» Data shown
⁂

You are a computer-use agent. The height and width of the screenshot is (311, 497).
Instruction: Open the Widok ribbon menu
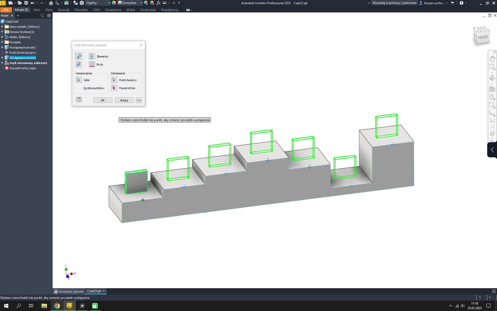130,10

⁂

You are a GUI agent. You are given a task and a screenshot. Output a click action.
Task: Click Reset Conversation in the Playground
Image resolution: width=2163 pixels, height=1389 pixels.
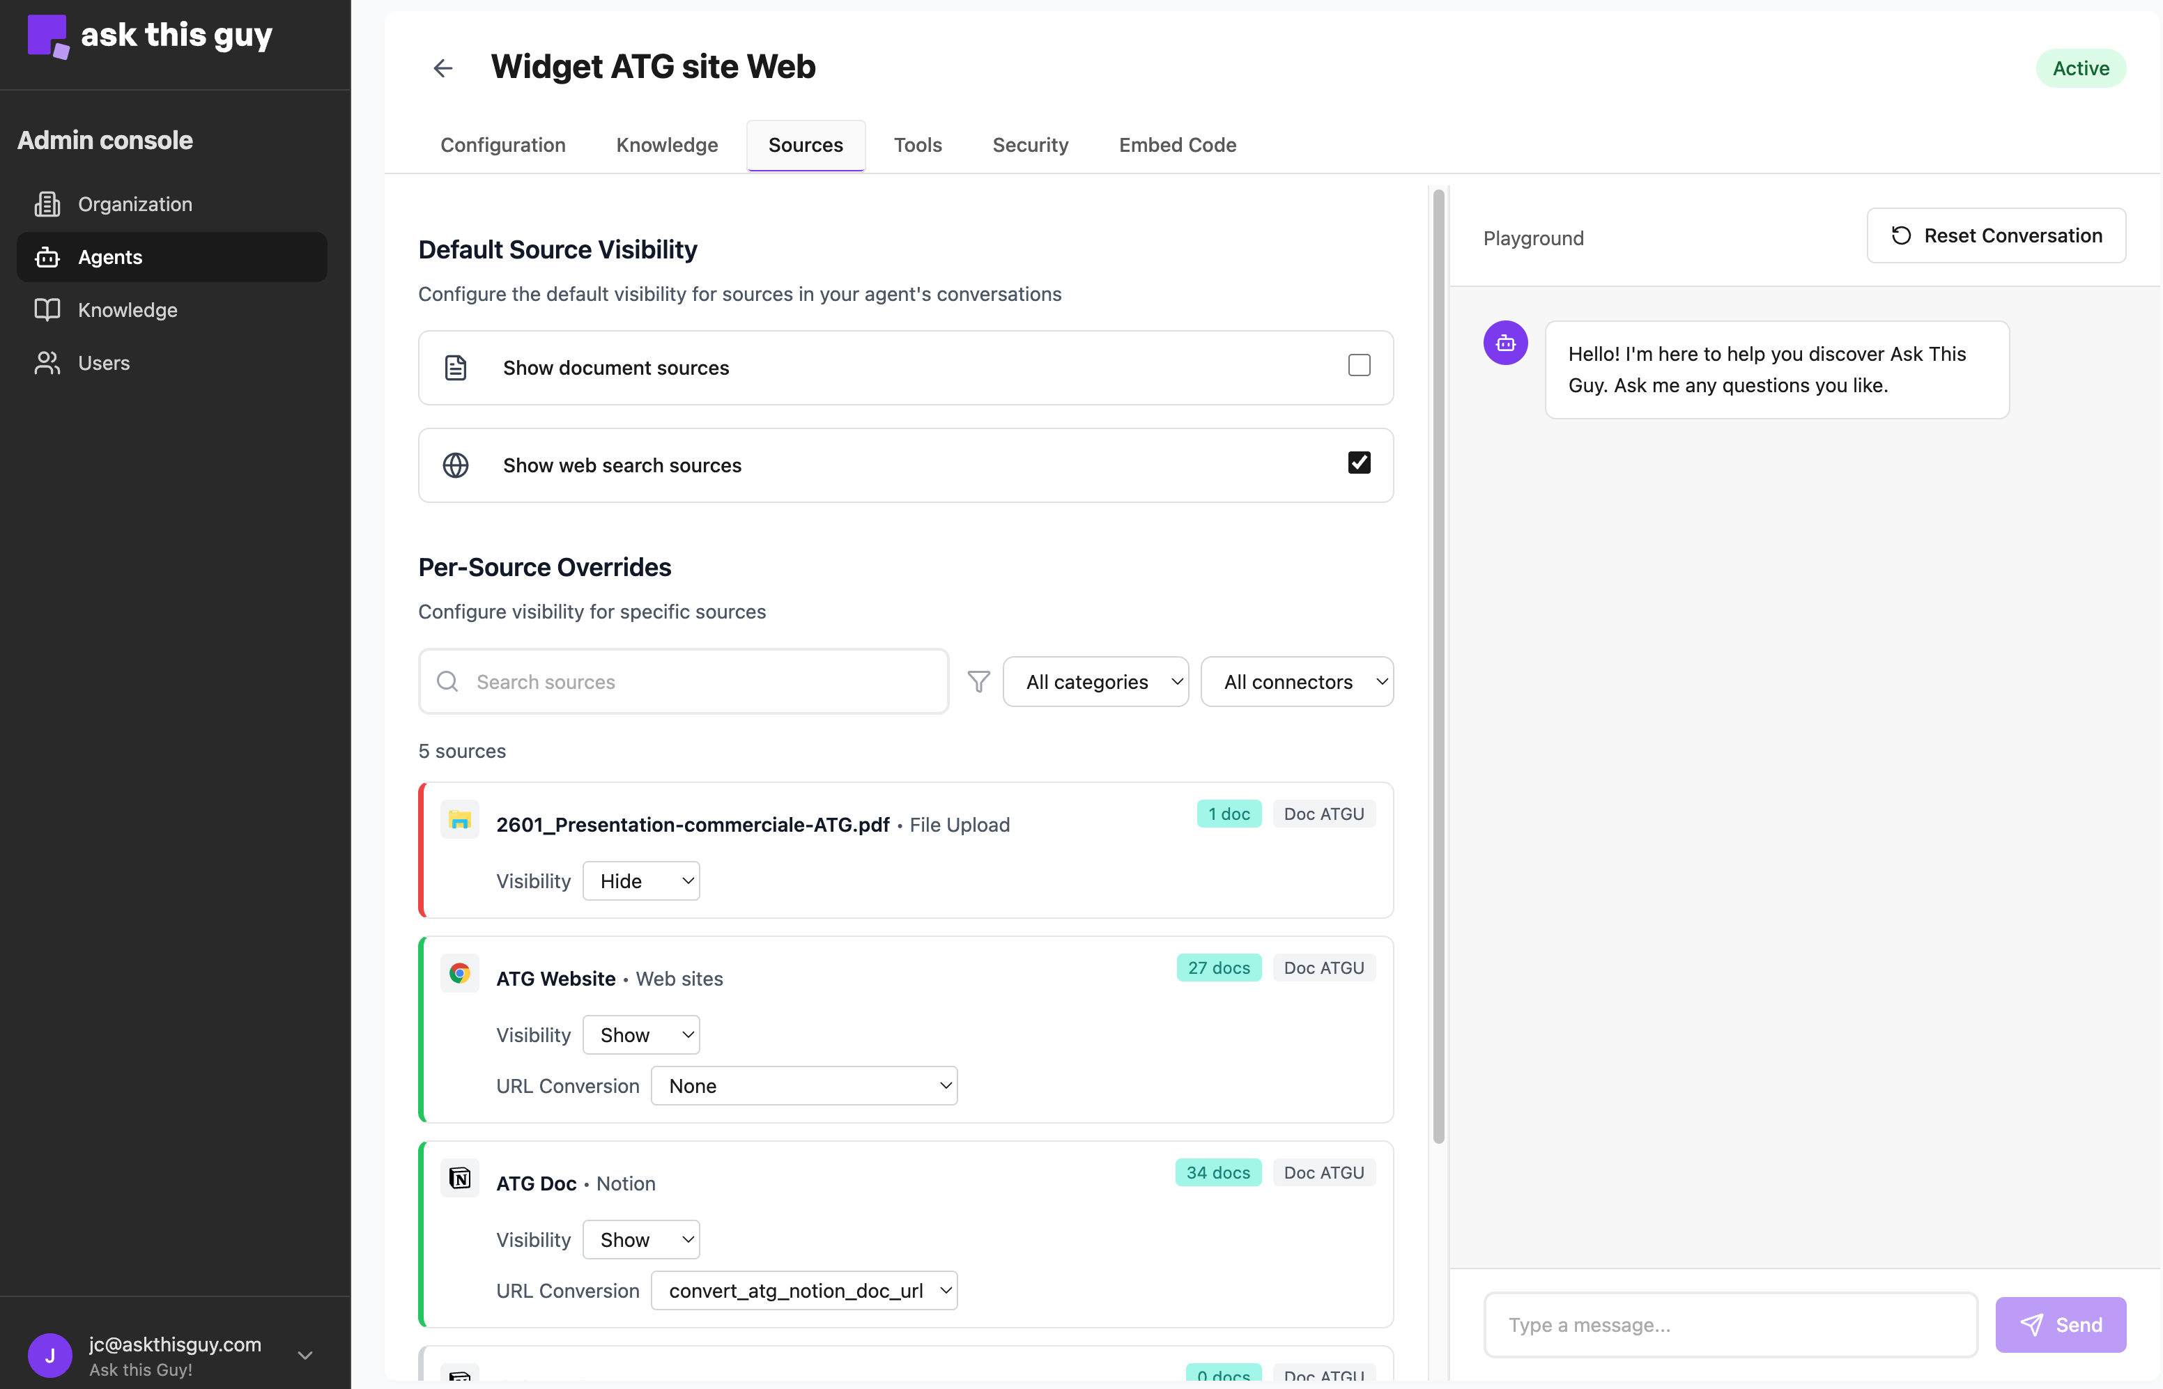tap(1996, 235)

⁂

For each line above that holds the string "screenshot", provide a copy of that line.

» Result for this task
You are a computer-use agent. The height and width of the screenshot is (311, 497).
You are a GUI agent. You are given a task and a screenshot. Output a click action.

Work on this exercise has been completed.